By Omoh Gabriel,Business Editor
Central Bank of Nigeria CBN will in January 2011, introduce three classes of banking licences. The licences will be for Commercial Banking, Merchant Banking, Specialised and Development Banking.
Under the new licences to be issued, commercial banking will include regional, national and international authorisation banking licences while specialised banking licences will be issued for Micro-finance banking, Mortgage banking, Non-interest banking which may be regional and national. Also to be issued are licences for operators to do Investment Banking and Development Banking.
CBN directive to banks which Vanguard sighted said: “This is to repeal the universal banking regime and require banks to divest from all non-banking business. The CBN intends to fully comply with the statutory provisions in the BOFIA, as amended regarding the conduct of banking business as follows:
– discontinue the issuance of universal banking licence.
– Licence banks to perform the following types of business:
• Commercial banking (regional, national and international authorisation).
• Merchant banking.
• Specialised banking [Microfinance banking, Mortgage banking, Non-interest banking (Regional and National) and Development Finance Institutions.” Those close to the formulation of the policy and bankers told Vanguard that the policy has been fine-tuned and ready for implementation. Bankers confirmed that they have received official instructions from the CBN to this effect although the take off date was not specified in the instructions they received.
A copy of the CBN instruction which Vanguard sighted indicating that the apex bank will introduce the policy stated: “The CBN, in 2002, through the Universal Banking Guidelines, authorised banks to engage in non-core banking financial activities either directly as part of banking operations or indirectly through designated subsidiaries.
“As part of CBN’s blueprint for reforming the Nigerian financial system, which includes the enhancement of the quality of banks, financial system stability and evolution of a healthy financial sector, the CBN is implementing strategic imperatives to prevent a re-occurrence of the past events in the Nigerian banking industry.
“The primary objectives for the current reforms by the CBN include among others:
– Ensuring the protection of depositor funds by ring-fencing “banking” from non-banking business;
– Redefining the licensing model of banks and minimum requirements to guide bank operations going forward;
– Effectively regulating the business of banks without hindering their growth aspirations; and – Facilitating more effective regulator intervention in public interest entities.

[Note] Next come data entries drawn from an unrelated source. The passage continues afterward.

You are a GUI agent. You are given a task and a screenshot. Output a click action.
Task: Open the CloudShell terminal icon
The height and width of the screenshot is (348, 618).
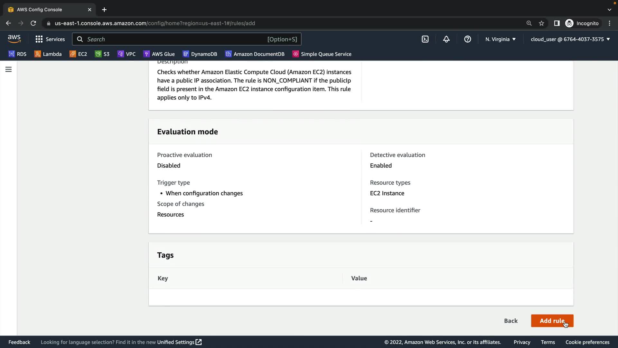click(x=425, y=39)
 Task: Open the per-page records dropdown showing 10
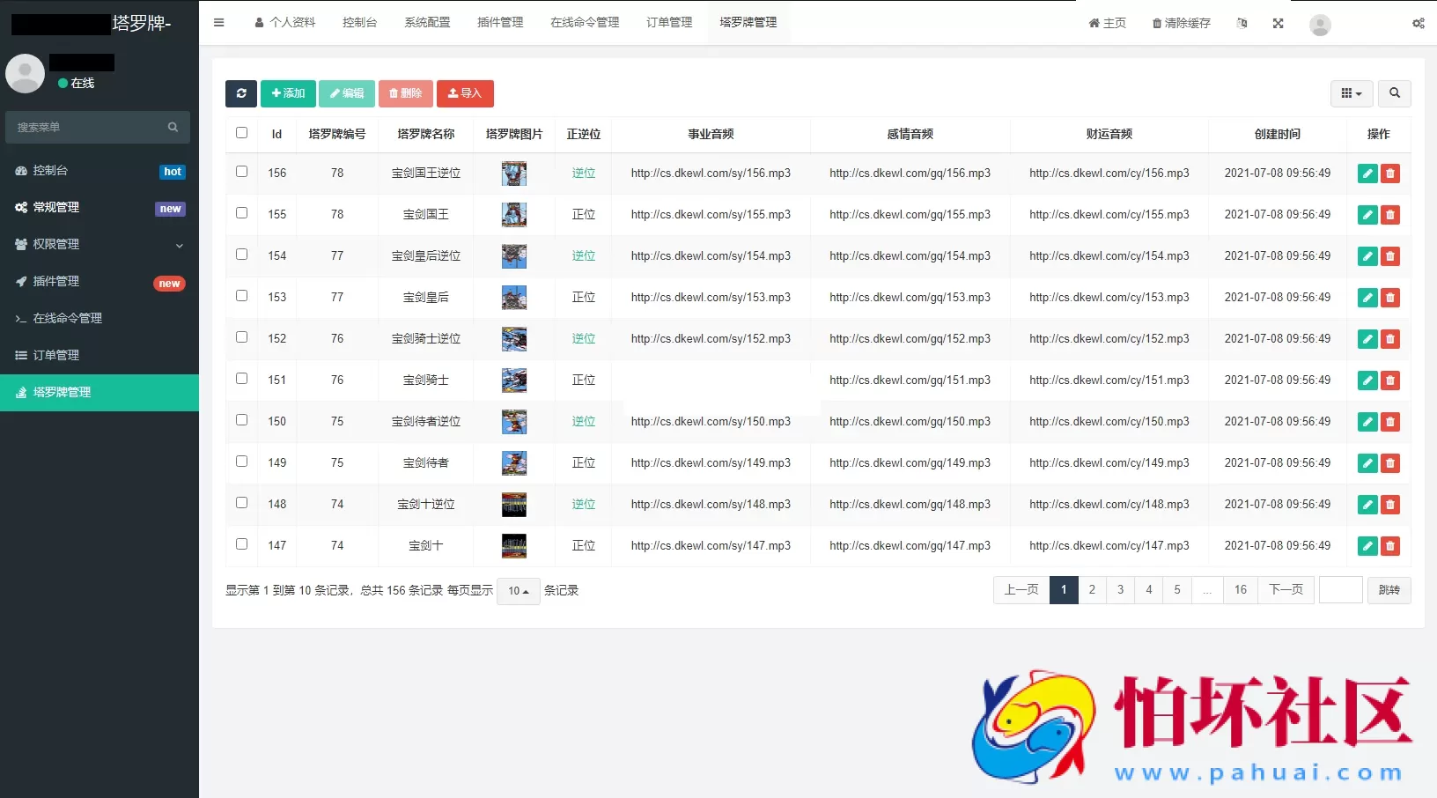pyautogui.click(x=518, y=591)
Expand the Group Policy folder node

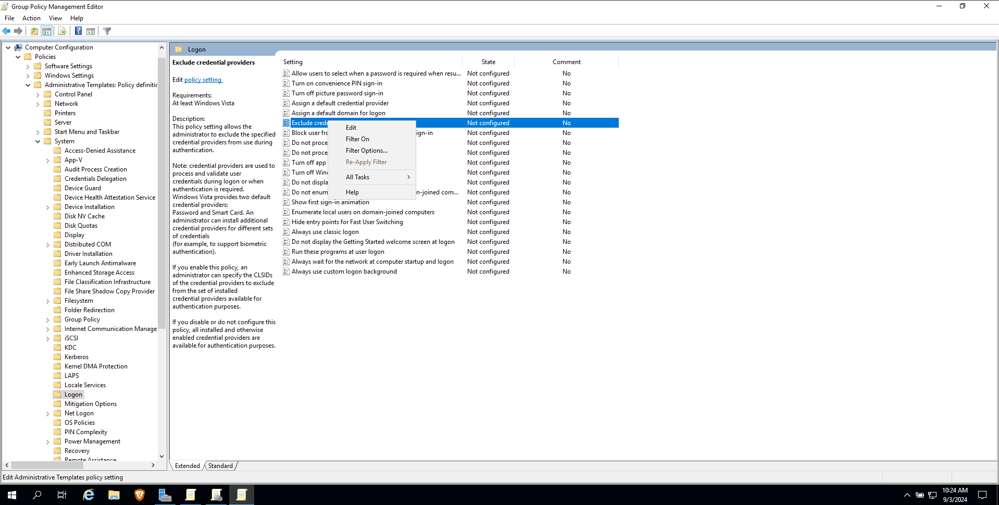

“As part of the reform agenda, the CBN conducted a review of the universal banking model and circulated a draft exposure report in March 2010, detailing its intent to modify the current banking model/arrangement and defining a new banking licence regime, going forward.
“Comments from key industry operators/stakeholders were received, considered, and served as input towards the finalisation of the exposure draft document.
“Consequently, the CBN intends to fully comply with the statutory provisions in the BOFIA, as amended regarding the conduct of banking business as follows: discontinue the issuance of universal banking licence; licence banks to perform the following types of business: Commercial banking (regional, national and international authorisation); Merchant banking; Specialised banking [Microfinance banking, Mortgage banking, Non-interest banking), (regional and national) and Development Finance Institutions]; prohibit banks from undertaking non-banking activities.
“Sequel to the exposure draft document, the CBN is issuing the following rules and guidelines: Regulation on Scope of Banking Business. This is to repeal the universal banking regime and require banks to divest from all non-banking business.
“The guideline defines the new types of banking licences, permitted activities and transition time-lines for restructuring. – Special banks/institutions like the Primary Mortgage Institutions, Micro-finance Banks, Non-Interest Banks, Development Banks and Discount Houses shall continue to perform their specialised roles within the framework of existing guidelines.
“In line with the above, all existing universal banks are required to prepare and submit to the CBN their plans on ensuring compliance with the requirements of the new banking regime not later than 90 days from October 4, 2010.
Banks are advised to note that the overall responsibility for ensuring that banking entities comply with stipulated guidelines lie with their board and management.
“The CBN, however, reserves the right to stipulate additional requirements covering the organisation of banking groups, prior to granting any approval or authorisation.”